Le donne rappresentano la speranza. “è incredibile come le donne, la cui dignità non è assolutamente riconosciuta, siano poi quelle che danno veramente speranza alla famiglia, alla comunità e al Paese. Lavorano nel silenzio, ma il loro messaggio arriva a tutti: sono il futuro dell’Africa”. È nell’accompagnare queste situazioni che si realizza il suo essere “pellegrino di speranza”. “Lo sento quando mi accolgono in un Paese che non è il mio o capitano segnali forti che ti toccano dentro e ti cambiano. Me ne accorgo davanti alla meraviglia del cuore della gente, e ogni volta che vedo qualcosa di grande in mezzo a tanta povertà e polvere, in un angolo della Terra dimenticato da tutti”. Per il missionario, già solo una messa è un’iniezione di speranza: “Celebrare è ciò che dà senso alla mia vocazione”. E anche nei giorni feriali, quando i suoi parrocchiani vanno a lavorare nei campi fuori dal villaggio (divenendo anch’essi pellegrini), gli bastano pochi e semplici incontri, un grazie, un sorriso, per “ripartire e fare fronte alle difficoltà. Perché la speranza ricomincia sempre. Perché pellegrino è chi si mette in cammino cercando di abbracciare la gente che incontra; è chi lascia gli spazi delle proprie comodità per camminare con Lui verso luoghi sconosciuti e vivere legami significativi”.
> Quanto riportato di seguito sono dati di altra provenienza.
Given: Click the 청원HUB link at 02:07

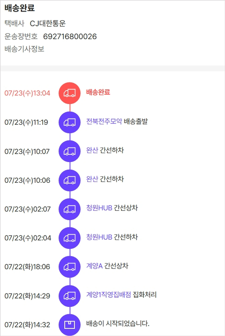Looking at the screenshot, I should pyautogui.click(x=99, y=208).
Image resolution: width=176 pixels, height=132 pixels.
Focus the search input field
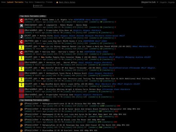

Il senso del Giubileo. È, in fondo, il senso di ogni Giubileo, per noi e per la Chiesa essere “l’occasione per un cambiamento vero, la forza dirompente capace di aprire la porta della fede e dell’accoglienza, superando la tentazione di ritirarsi nella propria piccola vita”. Tempi difficili per la speranza, ma il sogno di padre Stefano è quello di “poter dare una mano per costruire una solida comunità cristiana, attenta ai bisogni degli altri”. E intanto fa sue le parole di san Riccardo: “Turista è chi passa senza carico né direzione. Camminatore chi ha preso lo zaino e marcia. Pellegrino chi, oltre a cercare, sa inginocchiarsi quando è necessario”.